An adult who realizes they don’t know everything and is curious enough to continue their education sounds as though they’re a lot deeper than a half inch to me.
Thank you for another wonderful performance, Wil! I read this many years ago in school. I had forgotten how horrifying it is, lol!
I had heard the phrase “A modest proposal” before, but had no idea of this essay. I was unprepared for the subject. Like other readers, I went from “Hmm?” to “What the …” to “Oh, I get it. Satire.” Your narration, as always, is what brought this to life. Thank you once again for doing this.
Wil, everyone learns throughout their life. Rejoice in finding and exploring new things; there’s no need to apologize for doing it.
PS: In my headcanon, RIker spells his first name “Wil”

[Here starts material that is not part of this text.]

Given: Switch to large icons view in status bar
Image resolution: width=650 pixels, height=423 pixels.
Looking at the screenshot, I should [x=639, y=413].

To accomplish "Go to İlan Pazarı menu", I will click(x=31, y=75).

Hey Wil- I would love to know, is this you at the 1990 Kids’ Choice Awards in the yellow/black? Thanks!
OMG HOLY CRAP IT IS!
In other “books-being-read-by-performers-who-make-you-squee” news, Harry Potter and the Philosopher’s Stone is coming out, a chapter at a time, with “Daniel Radcliffe, Stephen Fry, David Beckham, Dakota Fanning, Claudia Kim, Noma Dumezweni, and Eddie Redmayne […] amongst the cast of narrators, with more surprises and special appearances from across the Wizarding World and beyond to come.”
Chapter One: The Boy Who Lived, as read by Daniel Radcliffe. https://www.wizardingworld.com/chapters/reading-the-boy-who-lived
Wow that’s so cool!! Thanks for sharing!
That was quite the read. I had the same type of schooling as you did growing up. The straight up irony is astounding. The only thing is, if it was read on Fox Nooz, those fuckers would probably think it was a great idea.

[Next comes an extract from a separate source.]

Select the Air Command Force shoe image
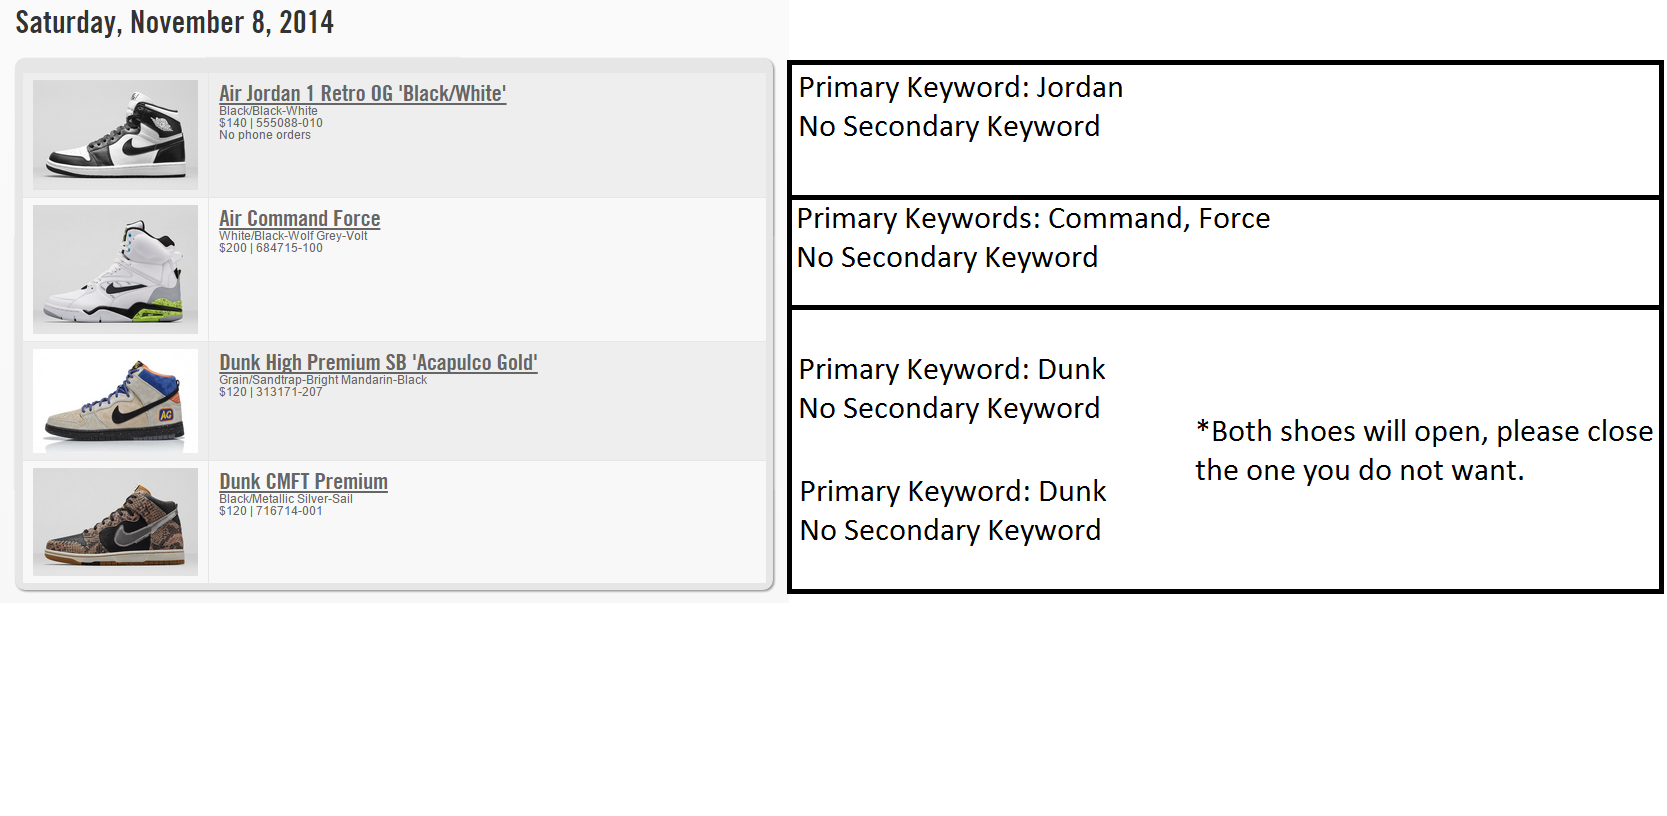Viewport: 1667px width, 816px height. [x=115, y=269]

You haven’t posted the latest radio free burrito entries here on WordPress, but I thought that the HG Wells story on the door on the wall was truly great.
The man was always tempted to get back to the peaceful world beyond the door when he was close to accomplish something in his real life, like he didn’t want to let go of his innocence/childhood but at the same time he couldn’t really go back to it. I guess that whrn he realized he lost it for good, he couldn’t live with himself anymore… What are your thoughts on it?
Wil, Rev. Bisagno here. I loved it! Very funny story and well presented by you. You have helped in this time to make it entertaining which is what you set out to do and have achieved it my friend. You have always been one of my favorite characters and I always enjoyed your work. Please keep up the work and think of this, You have had the pleasure of entertaining millions of people even though I know that has been at great sacrifice at times you will always be a dear fellow human being to me. I know that Jesus is greatly pleased with you and I as well. Thank you very much for your great work. THANK YOU.
Wil, Thanks this post really resonated with me. I’m 50 in July and have decided to really try and educate myself. I thought I was fairly alone in this as well. I went to Catholic school, middle school was catchup, really bad home life even though I was in college Humanities I quit at 15, got my GED and joined the Navy. I never fully caught up either. I’m doing khanacademy as well a lot of reading. Thanks again. Currently reading Life of Frederick Douglas and American Slave, and just finished Candide and Great Gatsby. Do you have a book list?
Just listened to this back to back with Ur Fascism, and it’s truly disturbing how relevant they both are in these strange times.